A agência da ONU estima que, globalmente, 21,1 milhões de meninos e meninas por ano deixem de receber a imunização necessária para se proteger do sarampo. O aumento dos bolsões de crianças não vacinadas criou um caminho para os atuais surtos da enfermidade, registrados em vários países. Em 2018, o Brasil notificou 10.326 casos confirmados da infecção.

“O terreno para os surtos globais de sarampo que estamos testemunhando hoje foi estabelecido anos atrás”, afirmou a diretora-executiva do UNICEF, Henrietta Fore.

“O vírus do sarampo sempre encontrará crianças não vacinadas. Se levamos a sério a prevenção da disseminação dessa doença perigosa, mas evitável, precisamos vacinar todas as crianças, tanto em países ricos quanto em países pobres.”

Apenas nos primeiros três meses de 2019, mais de 110 mil casos de sarampo foram registrados em todo o mundo – um aumento de quase 300% em relação ao mesmo período do ano passado. Estima-se que 110 mil pessoas, a maioria crianças, morreram de sarampo em 2017. O número de óbitos representa um aumento de 22% em relação a 2016.

As duas doses da vacina contra o sarampo são essenciais para proteger as crianças da patologia. Mas devido à falta de acesso, sistemas de saúde precários, complacência das autoridades e, em alguns casos, medo ou ceticismo em relação às vacinas, a cobertura global da primeira dose foi de 85% em 2017. O índice se manteve relativamente constante na última década, apesar do crescimento populacional. A cobertura global para a segunda dose é muito menor — 67%.

A Organização Mundial da Saúde (OMS) recomenda a meta mínima de 95% da cobertura para evitar surtos e alcançar a imunidade coletiva ou o chamado “efeito rebanho”.


Ranking dos dez países de renda alta onde as crianças não receberam a primeira dose da vacina contra o sarampo entre 2010 e 2017
1. Estados Unidos: 2.593.000
2. França: 608.000
3. Reino Unido: 527.000
4. Argentina: 438.000
5. Itália: 435.000
6. Japão: 374.000
7. Canadá: 287.000
8. Alemanha: 168.000
9. Austrália: 138.000
10. Chile: 136.000


Em países de renda alta, a cobertura da primeira dose é de 94%. A da segunda cai para 91%, de acordo com os dados mais recentes.

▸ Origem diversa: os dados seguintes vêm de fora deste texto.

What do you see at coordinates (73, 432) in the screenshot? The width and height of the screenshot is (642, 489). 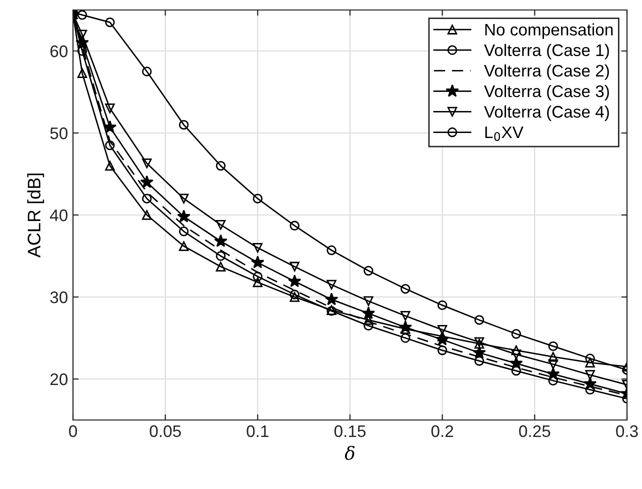 I see `x-tick-label: 0` at bounding box center [73, 432].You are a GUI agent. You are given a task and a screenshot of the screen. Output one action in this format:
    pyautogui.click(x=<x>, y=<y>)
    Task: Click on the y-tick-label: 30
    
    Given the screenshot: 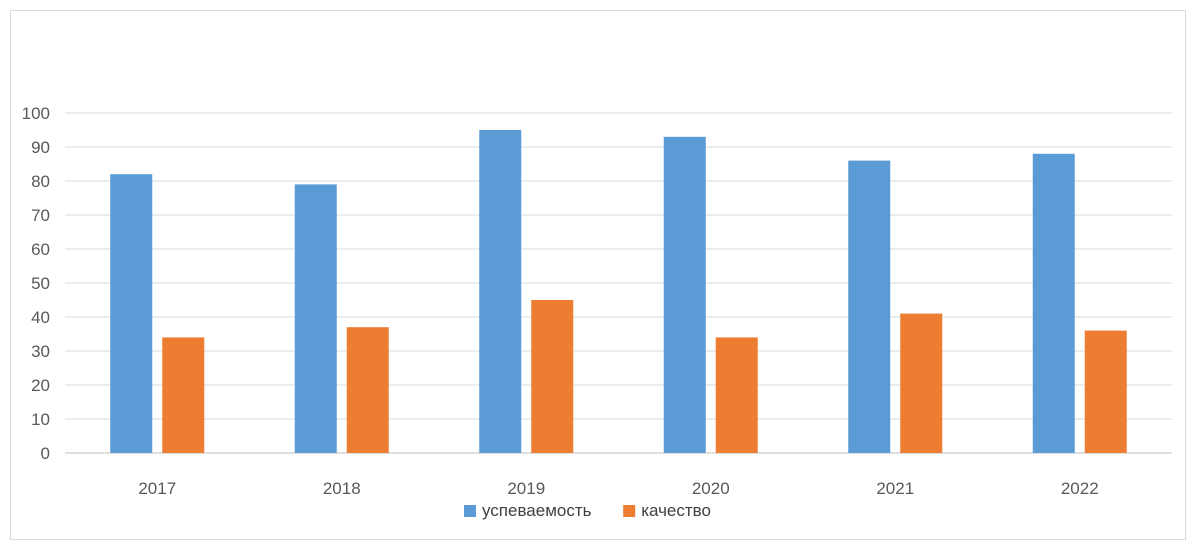 What is the action you would take?
    pyautogui.click(x=40, y=352)
     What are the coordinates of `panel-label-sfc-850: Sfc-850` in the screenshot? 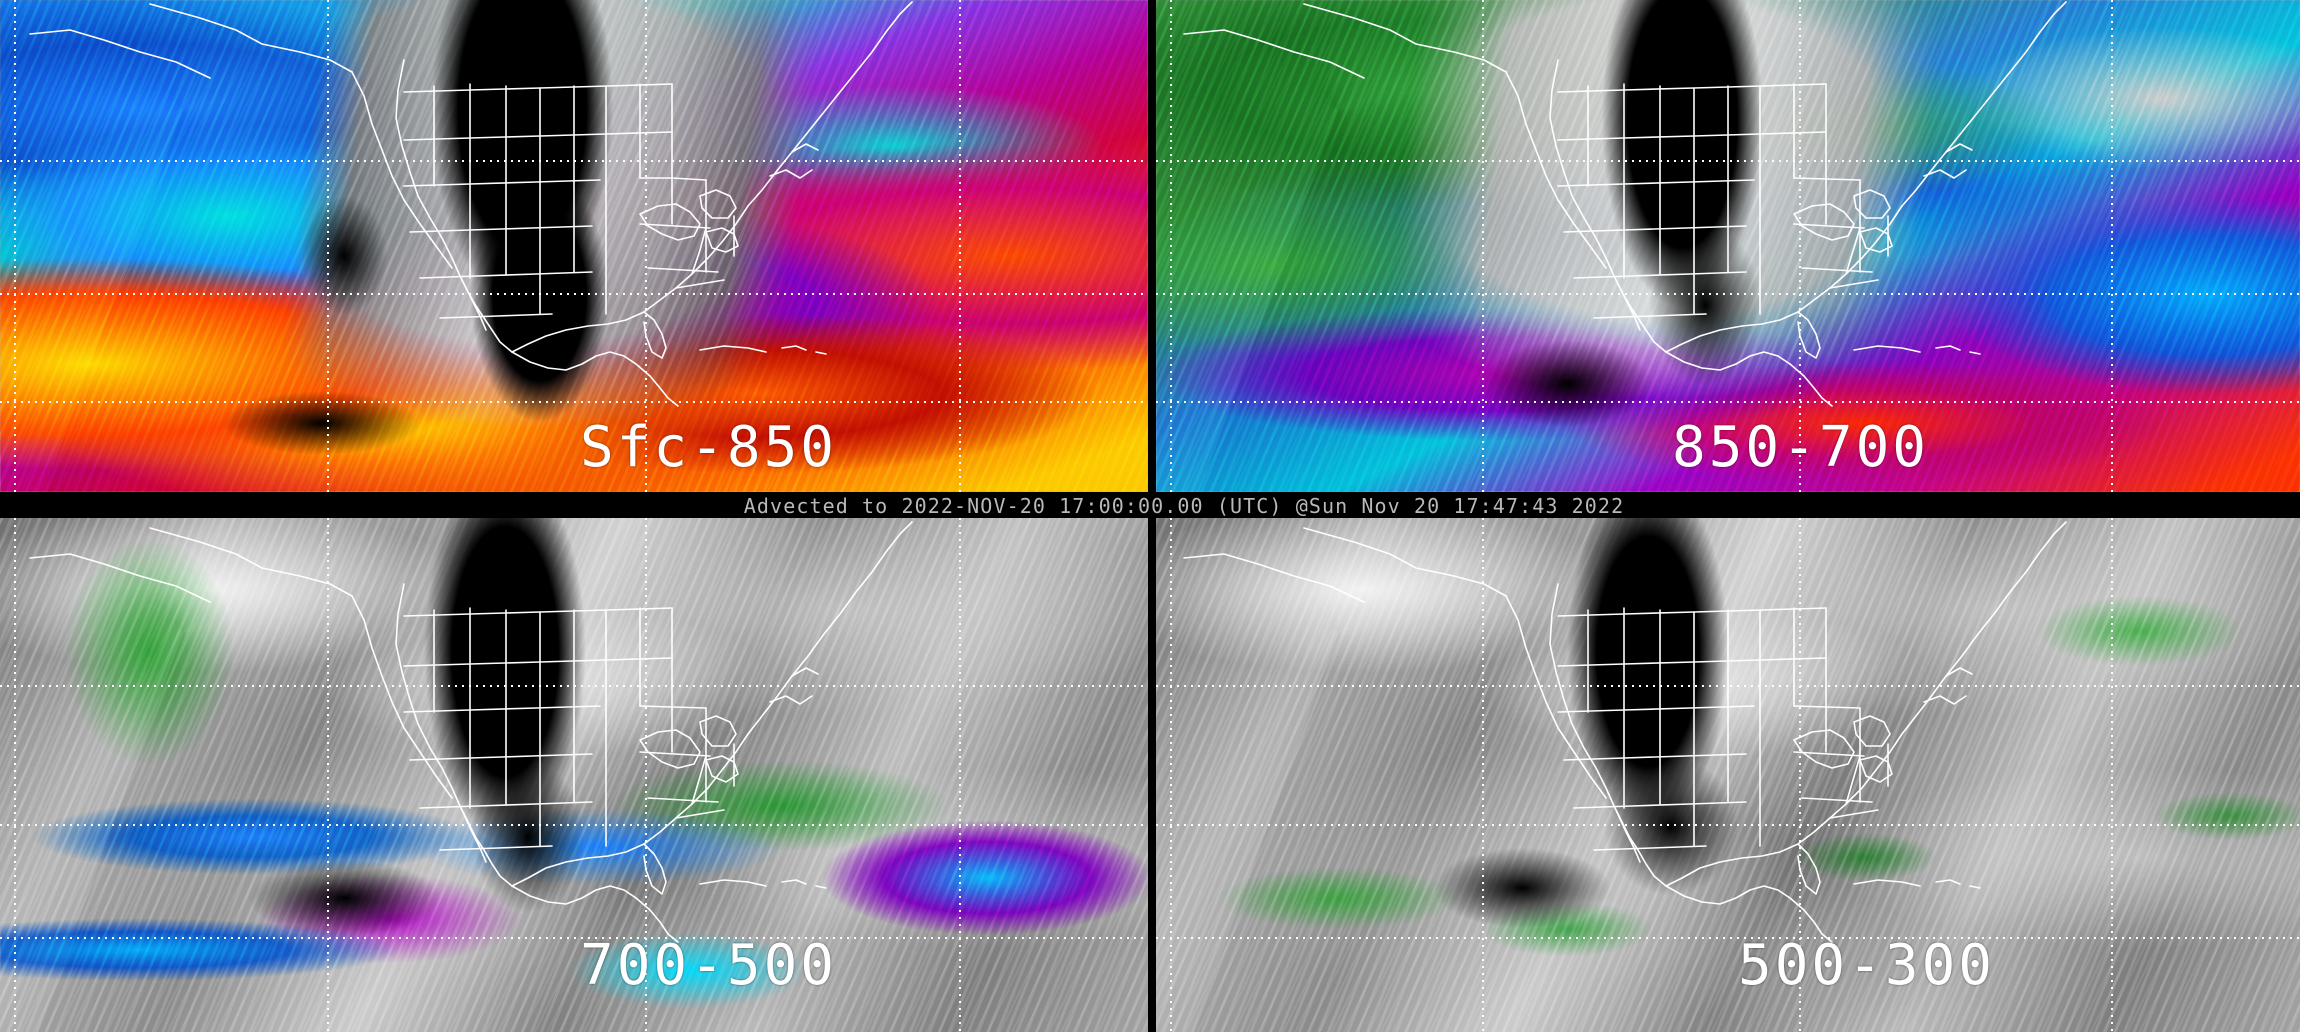 It's located at (709, 448).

Os Estados Unidos encabeçam a lista de nações ricas com o maior número de crianças que não receberam a primeira dose da vacina entre 2010 e 2017 — foram mais de 2,5 milhões. O país é seguido pela França e pelo Reino Unido, com mais de 600 mil e 500 mil crianças não vacinadas, respectivamente, durante o mesmo período.

Em países de renda baixa e média, a situação é crítica. Em 2017, por exemplo, a Nigéria teve o maior número de crianças com menos de um ano de idade sem receber a primeira dose da vacina: quase 4 milhões. Atrás do país africano, vêm Índia (2,9 milhões), Paquistão e Indonésia (1,2 milhão em cada nação) e a Etiópia (1,1 milhão).

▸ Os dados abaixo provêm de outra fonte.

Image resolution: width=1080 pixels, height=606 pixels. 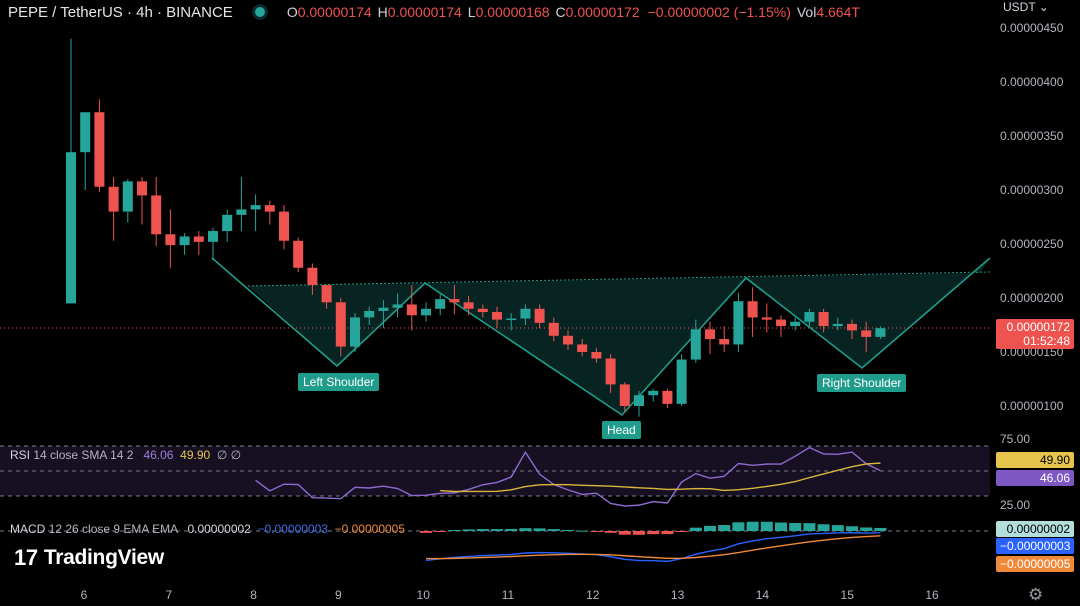 What do you see at coordinates (120, 12) in the screenshot?
I see `symbol-title: PEPE / TetherUS · 4h · BINANCE` at bounding box center [120, 12]. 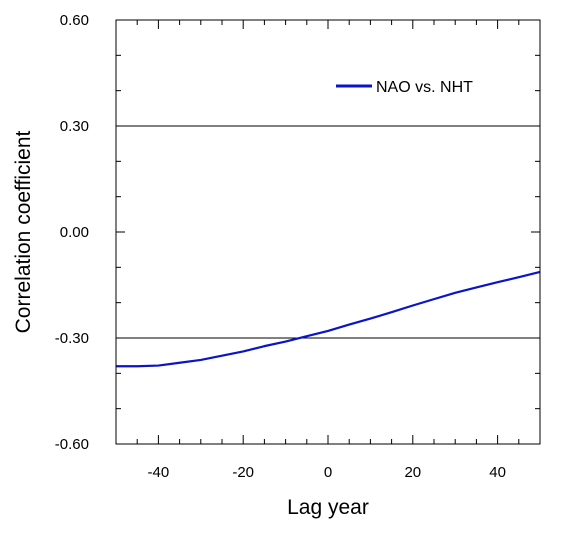 What do you see at coordinates (159, 472) in the screenshot?
I see `x-tick-label: -40` at bounding box center [159, 472].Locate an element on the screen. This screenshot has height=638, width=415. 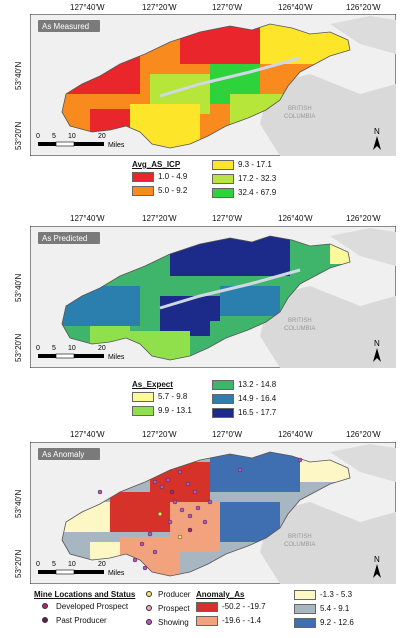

A cobertura da segunda dose da vacina contra o sarampo tem números ainda mais alarmantes. Dos 20 países com mais crianças não vacinadas em 2017, nove não introduziram a segunda etapa da imunização. Na África Subsaariana, existem 20 Estados que não incluíram a segunda dose no calendário nacional de vacinação, colocando mais de 17 milhões de crianças por ano em alto risco de contrair o sarampo na infância.

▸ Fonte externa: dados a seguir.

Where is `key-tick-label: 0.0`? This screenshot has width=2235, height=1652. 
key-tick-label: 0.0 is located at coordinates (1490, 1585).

O UNICEF — e parceiros como a Iniciativa contra o Sarampo e a Rubéola e a Aliança de Vacinas (GAVI) — lutam com o sarampo em várias frentes:

  • Negociando preços de vacinas: o custo da vacina contra o sarampo é agora o menor em toda a história;
  • Ajudando os países a identificar áreas carentes e crianças não alcançadas;
  • Comprando vacinas e outros suprimentos de imunização;
  • Apoiando campanhas suplementares de vacinação para superar as lacunas na cobertura de imunização de rotina;
  • Trabalhando com os países relevantes para introduzir a segunda dose da vacina contra o sarampo no calendário nacional de vacinação. Camarões, Libéria e Nigéria estão no caminho para conseguir esse feito já em 2019;
  • Introduzindo inovações como o uso de energia solar e tecnologias móveis para manter as vacinas na temperatura certa.

“O sarampo é muito contagioso”, lembra Henrietta.

“É fundamental não apenas aumentar a cobertura, mas também manter as taxas de vacinação nas doses certas para criar um guarda-chuva de imunidade para todos.”